Contrastes en la Propuesta Culinaria y el Concepto
El debate sobre la cocina de Zonda es interesante. Mientras la mayoría alaba su refinamiento y la calidad del producto, una opinión discordante la califica como de "diseño pero poco sabor exótico" o "nada nuevo". Esta percepción sugiere que Zonda se enfoca más en la excelencia del producto local y en técnicas depuradas que en la innovación disruptiva. Para quienes buscan sabores vanguardistas o exóticos, la propuesta puede parecer conservadora. Por otro lado, quienes valoran la pureza y la exaltación del ingrediente de cercanía encontrarán aquí una cocina honesta y elegante.
El concepto "farm-to-table" también ha sido puesto en tela de juicio. Una reseña negativa afirmó que la huerta era casi inexistente, con apenas "tomillo y olivos". Esta visión contrasta fuertemente con la de otros comensales y con la propia comunicación del restaurante, que presume de que más del 50% de los alimentos en verano provienen de su huerta. Es posible que la estacionalidad de los cultivos o una expectativa diferente hayan influido en esta percepción, pero la discrepancia es notable. Las porciones, descritas como "reducidas", son otro punto de crítica, algo común en menús de degustación pero que puede dejar insatisfechos a comensales con mayor apetito.
Zonda y la idea del Bodegón en Mendoza
Aunque Zonda es la antítesis de un bodegón tradicional argentino —caracterizado por porciones abundantes, precios accesibles y un ambiente rústico—, se puede trazar un paralelismo en su esencia. Los mejores bodegones se definen por su conexión con la cultura local, la comida casera de calidad y, por supuesto, el vino. Zonda reinterpreta este concepto en clave de alta cocina.

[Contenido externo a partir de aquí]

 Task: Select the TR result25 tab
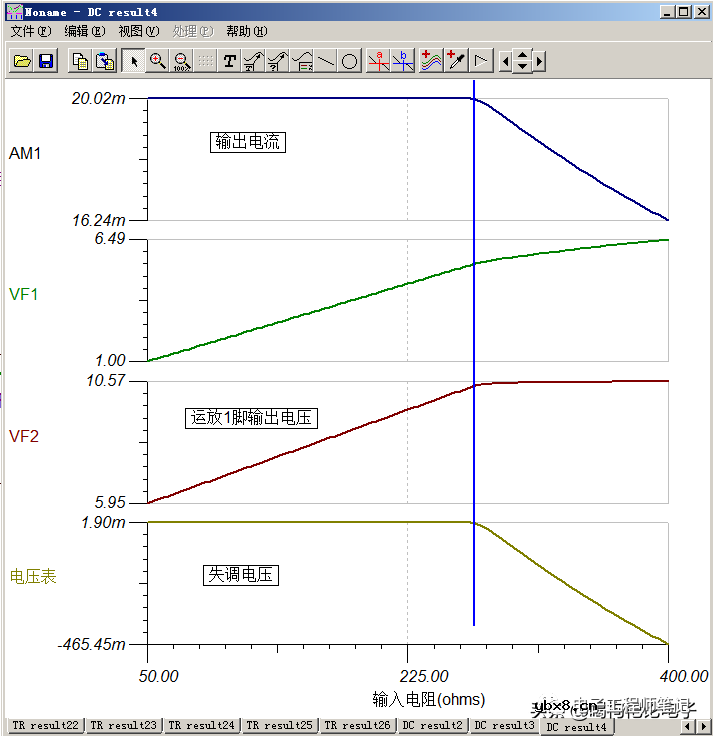[281, 725]
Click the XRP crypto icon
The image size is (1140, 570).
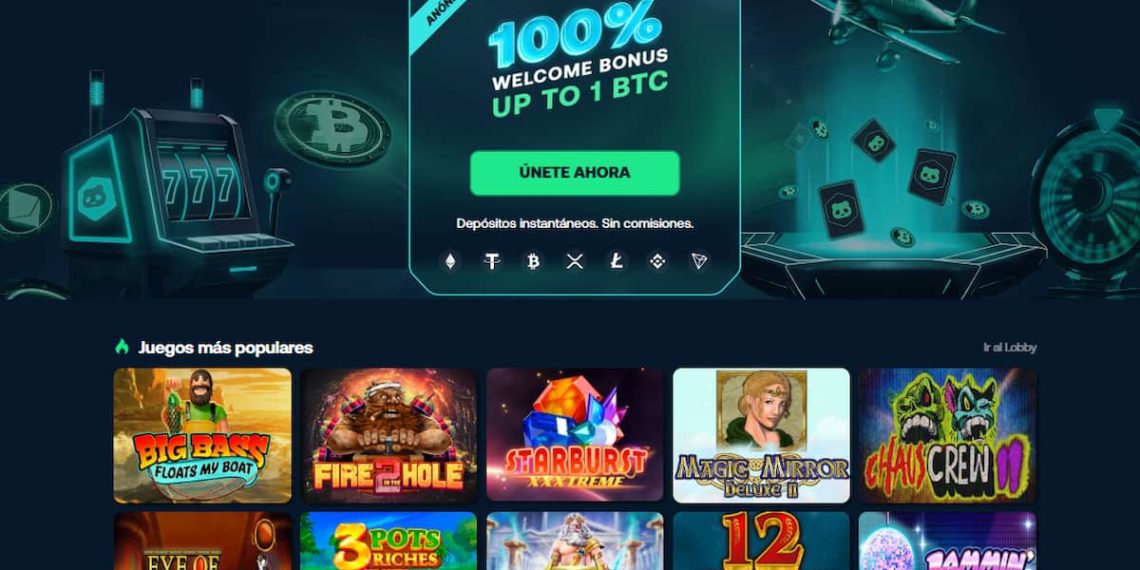click(575, 261)
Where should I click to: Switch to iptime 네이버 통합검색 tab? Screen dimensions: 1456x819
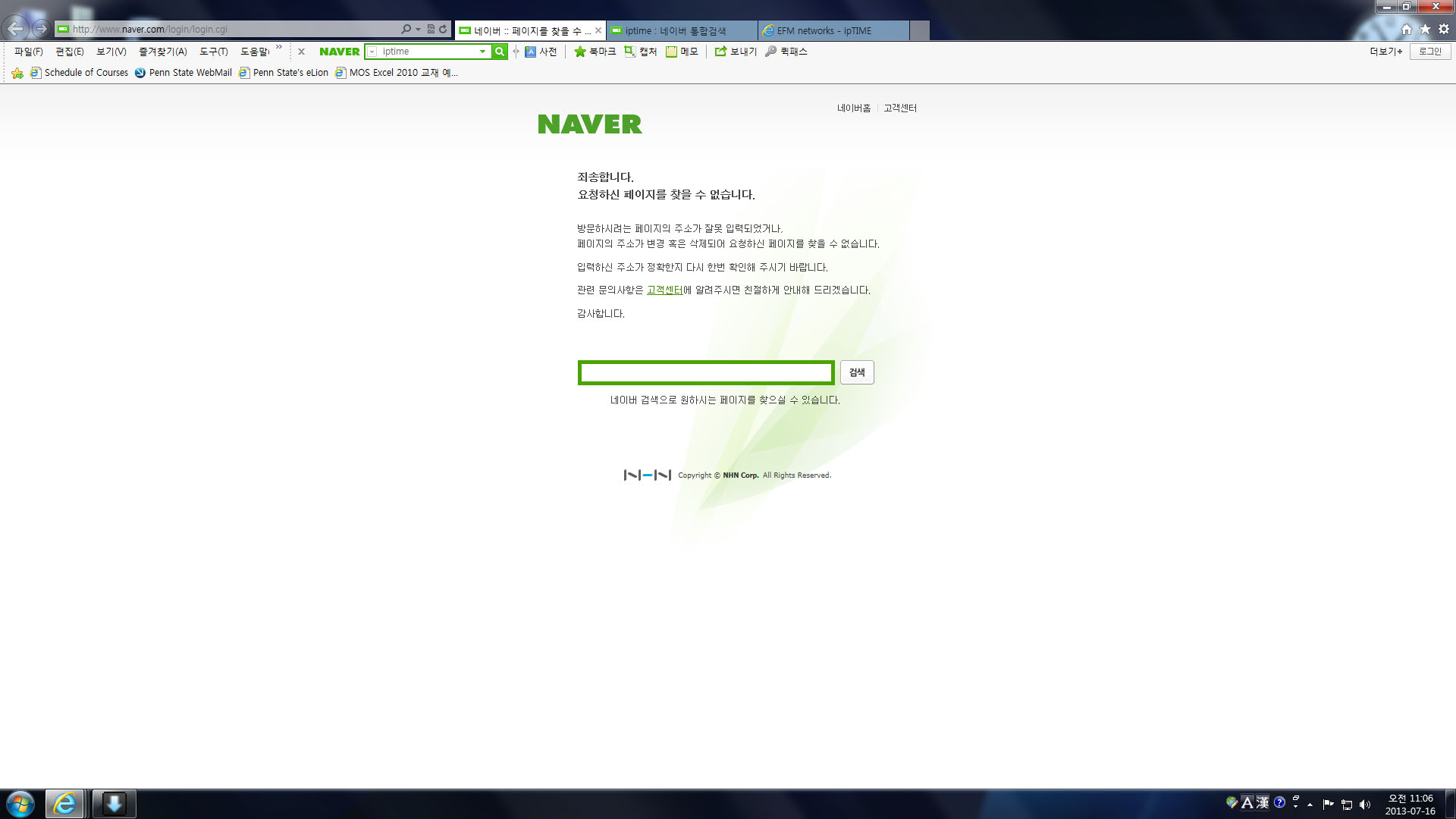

No ofrece la comida de bodegón tradicional, pero sí una profunda conexión con el terruño mendocino. Es una especie de bodegón de vinos de lujo, donde el maridaje no es un complemento, sino el eje central de la experiencia, y los platos, aunque sofisticados, rinden homenaje a los productos de la región.
En definitiva, Zonda, Cocina de Paisaje es un destino para una ocasión especial, no una visita casual. Su Estrella Michelin avala una calidad culinaria excepcional y un compromiso con la sostenibilidad. Los potenciales clientes deben sopesar sus puntos fuertes —un entorno magnífico, ingredientes de primera, un maridaje experto y un servicio generalmente excelente— con sus posibles debilidades: un precio muy elevado, un estilo de cocina que prioriza la pureza sobre la experimentación, porciones medidas y la posibilidad, aunque remota, de inconsistencias en el servicio. Es una propuesta que exige una inversión considerable, pero que para muchos, representa la cúspide de la gastronomía mendocina.